* Exercise details
Copy the entries below exactly, but only from the line containing "Tienda (394, 280)" through the final line.

[Saved entries]
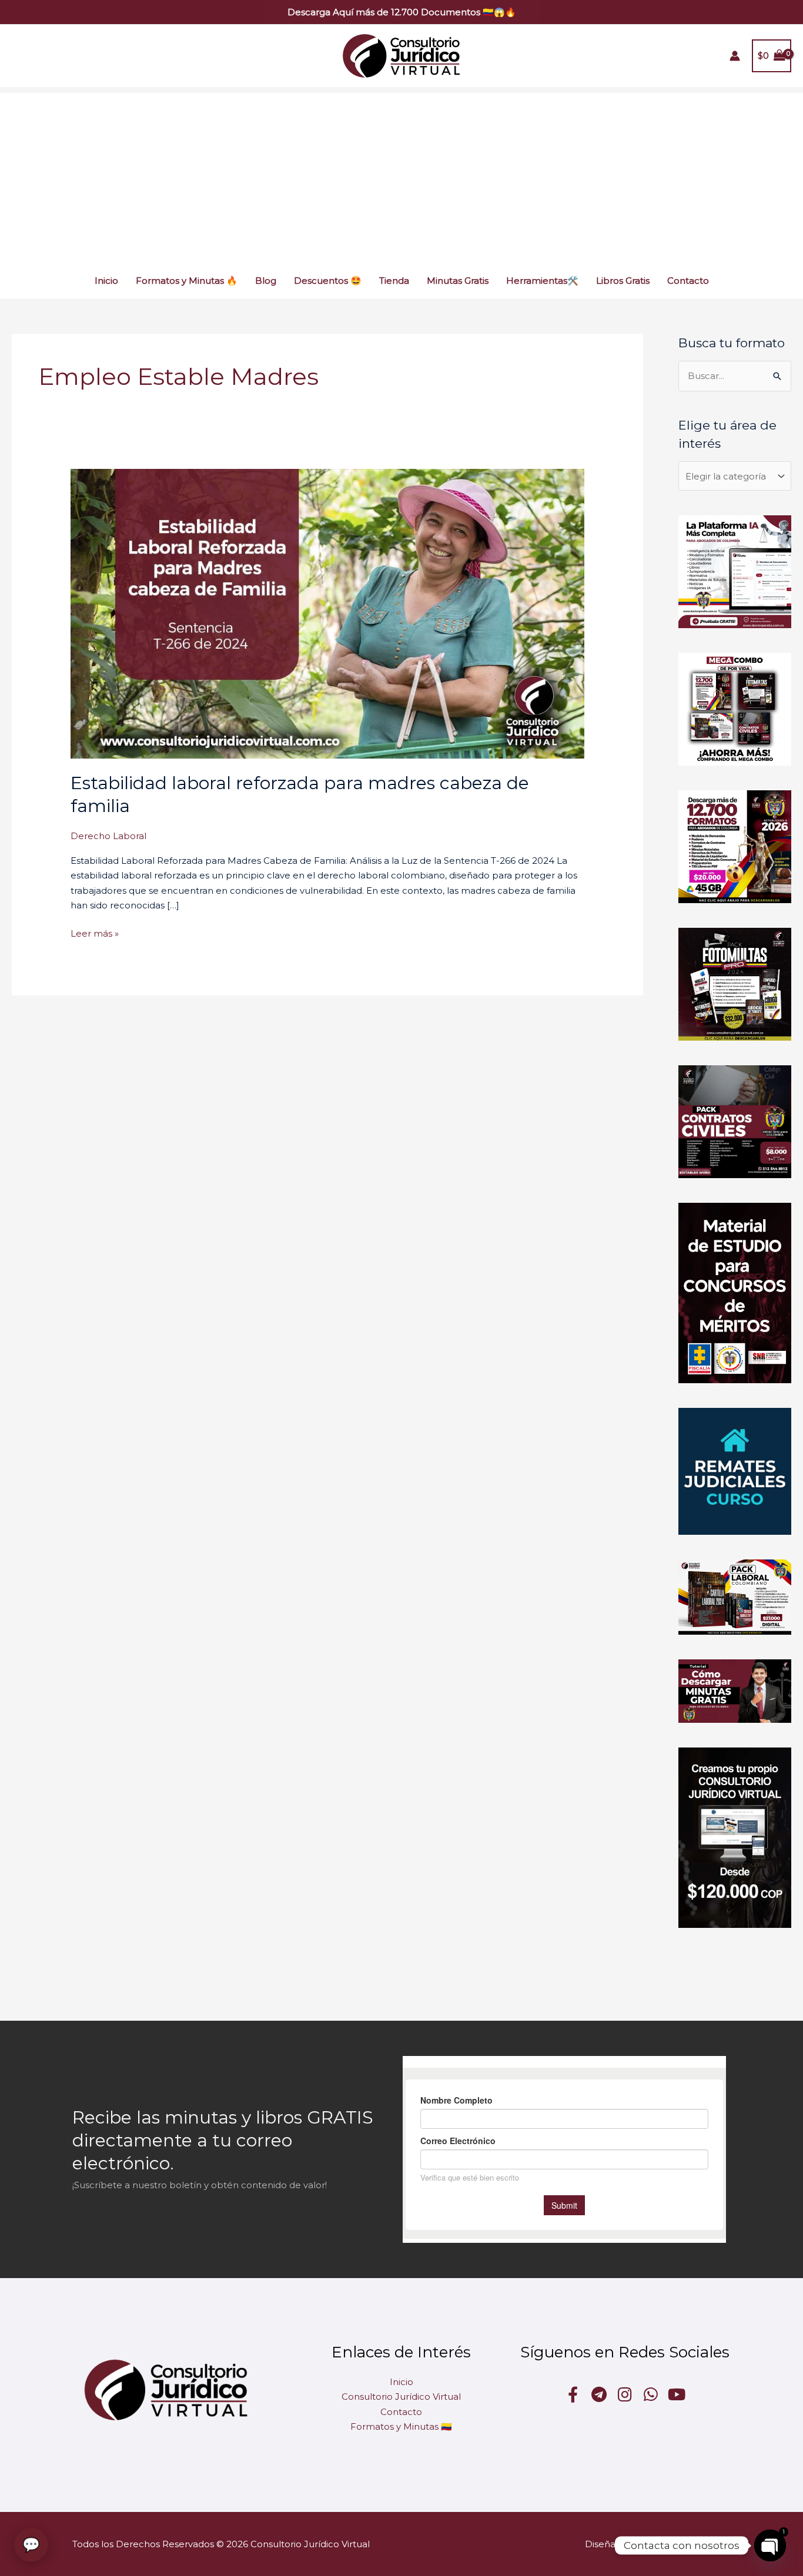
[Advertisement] (401, 175)
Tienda (394, 280)
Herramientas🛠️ (542, 280)
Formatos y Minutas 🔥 (186, 280)
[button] (402, 12)
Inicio (106, 280)
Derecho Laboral (108, 835)
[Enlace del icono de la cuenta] (735, 56)
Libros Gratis (623, 280)
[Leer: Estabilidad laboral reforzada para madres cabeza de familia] (327, 612)
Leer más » (95, 932)
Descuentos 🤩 (328, 280)
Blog (265, 280)
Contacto (688, 280)
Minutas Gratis (458, 280)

* Task output
Tienda (394, 280)
Herramientas🛠️ (542, 280)
Formatos y Minutas 🔥 (186, 280)
[button] (402, 12)
Inicio (106, 280)
Derecho Laboral (108, 835)
[Enlace del icono de la cuenta] (735, 56)
Libros Gratis (623, 280)
[Leer: Estabilidad laboral reforzada para madres cabeza de familia] (327, 612)
Leer más » (95, 932)
Descuentos 🤩 (328, 280)
Blog (265, 280)
Contacto (688, 280)
Minutas Gratis (458, 280)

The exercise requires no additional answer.